呼びかけられて、目線を上げた。
男は、少しだけ息を乱している。
「十代目っ、やられました」
「・・・そうか。わかった隼人。ありがと」
一息だけ溜めて、ツナは立ち上がる。
「十代目・・・」
「俺が行く。「示しをつける」って言うしね」
「しかし――十代目のことは九代目も門外顧問も承認し、後押ししています。このまま」
「ダメだよ。相手が調子に乗って、ファミリーを傷つけたら嫌だもの」
そう言って、足早に部屋を出て行く。
獄寺隼人はただそれを追いかけることしかできなかった。





<少年時代との決別>





ボンゴレの十代目は、日本人だった。
マフィアとは関係のない幼少時代を送っていた彼の襲名には、反対する者も多かった。
しかし跡継ぎ候補者としては最有力候補であったザンザスがその権利を有しない今、彼しか残っていなかったこともまた事実であった。
沢田綱吉――それが彼の名。
「まだ、荷が重いだろうか」
呟いた九代目に、十代目は微笑んで答えたといわれる。
――俺、がんばりますよ。だって、ファミリーを守りたいから。

公式に十代目が披露されたのが、一週間前のこと。
ボンゴレ内では大方十代目に関しての意見はまとまっていたが、傘下のファミリーとなると話が違っていた。
特に血気盛んな連中が、日本人でしかも平和ボケした世界に育ったボスの下になどつかないと、そう唱えて決起したのである。

「しかし、奴らは理解しちゃいねぇ。ツナは強い」
「山本」
現場に駆けつけた時にはもう、こうだった。
呟いて山元は足で瓦礫をどける。
「さすが十代目。お見事です」
獄寺の言葉が聞こえたわけではないだろうが、炎をともして中央に立っていたツナがゆっくりと振り向いた。
「・・・っ」
息を呑む。
隣の山本も同じような表情を浮かべていた。
「・・・・・・こいつ、こんなに」
戦うのを見るのは確かに久しぶりだった。
しかし、これほどに。
これほどに彼は鋭い気迫を持っていただろうか。
確かに殺意の混じる、そのオーラを。
「じゅうだい・・・め」
二人にすたすたと歩いてきて、その炎をともしたままツナは口を開いた。
「山本。リボーンに連絡を。
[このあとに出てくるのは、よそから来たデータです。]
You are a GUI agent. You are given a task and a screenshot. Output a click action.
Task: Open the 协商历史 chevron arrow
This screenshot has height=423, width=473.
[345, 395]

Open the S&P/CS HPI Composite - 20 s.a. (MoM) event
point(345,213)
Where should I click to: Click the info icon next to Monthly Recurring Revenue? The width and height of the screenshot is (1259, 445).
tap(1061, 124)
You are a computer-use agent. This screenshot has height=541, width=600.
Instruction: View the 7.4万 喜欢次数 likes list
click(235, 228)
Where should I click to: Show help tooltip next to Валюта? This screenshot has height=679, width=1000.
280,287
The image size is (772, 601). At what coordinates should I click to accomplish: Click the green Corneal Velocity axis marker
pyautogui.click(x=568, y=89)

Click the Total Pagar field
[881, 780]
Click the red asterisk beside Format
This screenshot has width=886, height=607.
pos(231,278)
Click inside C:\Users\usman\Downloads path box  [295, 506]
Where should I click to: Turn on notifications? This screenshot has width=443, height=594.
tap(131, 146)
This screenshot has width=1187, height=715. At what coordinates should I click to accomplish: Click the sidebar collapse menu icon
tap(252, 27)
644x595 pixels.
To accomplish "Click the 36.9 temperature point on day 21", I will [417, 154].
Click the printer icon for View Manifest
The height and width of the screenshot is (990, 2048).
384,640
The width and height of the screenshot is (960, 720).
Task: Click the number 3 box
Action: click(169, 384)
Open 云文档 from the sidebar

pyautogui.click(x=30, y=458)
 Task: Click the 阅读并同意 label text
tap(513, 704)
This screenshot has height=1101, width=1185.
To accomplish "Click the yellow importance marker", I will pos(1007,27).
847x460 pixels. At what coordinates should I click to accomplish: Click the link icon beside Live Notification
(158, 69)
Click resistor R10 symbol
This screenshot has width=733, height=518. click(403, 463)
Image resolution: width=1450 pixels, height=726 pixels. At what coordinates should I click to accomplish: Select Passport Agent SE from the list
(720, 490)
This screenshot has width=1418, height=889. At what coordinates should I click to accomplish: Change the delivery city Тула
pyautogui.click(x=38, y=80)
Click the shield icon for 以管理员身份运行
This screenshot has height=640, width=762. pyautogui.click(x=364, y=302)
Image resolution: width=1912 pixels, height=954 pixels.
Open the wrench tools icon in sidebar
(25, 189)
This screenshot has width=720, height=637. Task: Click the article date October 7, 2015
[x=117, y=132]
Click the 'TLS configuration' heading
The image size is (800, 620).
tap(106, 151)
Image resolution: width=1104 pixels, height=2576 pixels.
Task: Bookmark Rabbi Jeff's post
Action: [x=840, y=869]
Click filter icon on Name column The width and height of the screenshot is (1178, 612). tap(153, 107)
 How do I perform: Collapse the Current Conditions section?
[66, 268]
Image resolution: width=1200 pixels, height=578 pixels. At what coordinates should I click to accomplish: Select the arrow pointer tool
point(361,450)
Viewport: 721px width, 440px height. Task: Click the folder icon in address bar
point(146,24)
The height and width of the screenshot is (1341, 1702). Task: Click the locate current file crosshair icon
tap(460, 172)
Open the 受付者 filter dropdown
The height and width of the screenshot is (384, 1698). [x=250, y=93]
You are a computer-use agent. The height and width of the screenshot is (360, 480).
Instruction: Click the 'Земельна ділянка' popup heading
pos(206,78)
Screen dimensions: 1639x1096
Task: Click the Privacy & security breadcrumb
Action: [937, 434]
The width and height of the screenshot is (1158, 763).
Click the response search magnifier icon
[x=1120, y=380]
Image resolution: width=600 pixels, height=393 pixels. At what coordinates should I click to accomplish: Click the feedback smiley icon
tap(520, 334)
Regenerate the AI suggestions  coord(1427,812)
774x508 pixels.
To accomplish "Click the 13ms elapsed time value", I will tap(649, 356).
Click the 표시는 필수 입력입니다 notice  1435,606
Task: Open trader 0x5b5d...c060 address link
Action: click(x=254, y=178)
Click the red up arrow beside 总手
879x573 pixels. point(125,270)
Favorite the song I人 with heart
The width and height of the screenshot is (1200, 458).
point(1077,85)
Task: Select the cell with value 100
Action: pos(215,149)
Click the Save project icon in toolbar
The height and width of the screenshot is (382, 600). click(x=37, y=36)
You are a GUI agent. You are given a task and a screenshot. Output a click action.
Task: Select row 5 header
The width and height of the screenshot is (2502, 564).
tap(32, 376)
張っている幹部三名、始末しろ、と」
「・・・・・・・・・ツナ」
「隼人、帰ろう」
微笑んだその顔は、見慣れているものだったけれど。

その瞬間、三人の背後から土煙が上がった。
「ひゃはあ! 死ねぇ!!」
「十代目っ」
「ツナっ!」

攻撃を防ごうとした二人の間を縫って、ツナは炎を飛ばしていた。
それに包まれた敵は、全身に火がつく。
「ひぎゃあああっ」
「・・・condoglianza」
呟いて、ツナは取り出した拳銃の引き金を。
引いた。


「じゅう・・・だいめ」
「二人とも、無事だね」
「「・・・・・・」」
黙り込んでしまった二人に、ツナは微笑んだ。
「人が傷つくのは嫌だ。誰かを殺すのは怖い。だけど俺は、それでもファミリーを守りたい。そういう覚悟が、できたんだ」
上げられた手が、獄寺と山本の肩に置かれる。
「今まで、俺の代わりをありがとう。今日からはちゃんと、俺の業にするよ」

弱者に手を上げる。
はむかう危険分子は消す。
策だってつかって暗殺だってしてやる。
この手で武器を持って人を殺しても良い。

――だってそれは、俺が目を背けていたって無くならないから。
獄寺や山本が肩代わりをしてくれていただけだから。

「十代目」
「ツナ」
「――俺ももう、決めたんだ。こっち側の人間になるって」
大切な人たちがたくさんいるから。
必要としてくれているから。


 

 

 



***
説明臭い襲名直後の十代目。
それまでは暗殺とか殺人とか生臭い話は獄寺と山本が率先してこなしてくれていたと思う。
だけどボスがやらなきゃいけない仕事だったから、ツナが自分でやることにしたのです。

育ったツナはハイパー時の顔がいいな。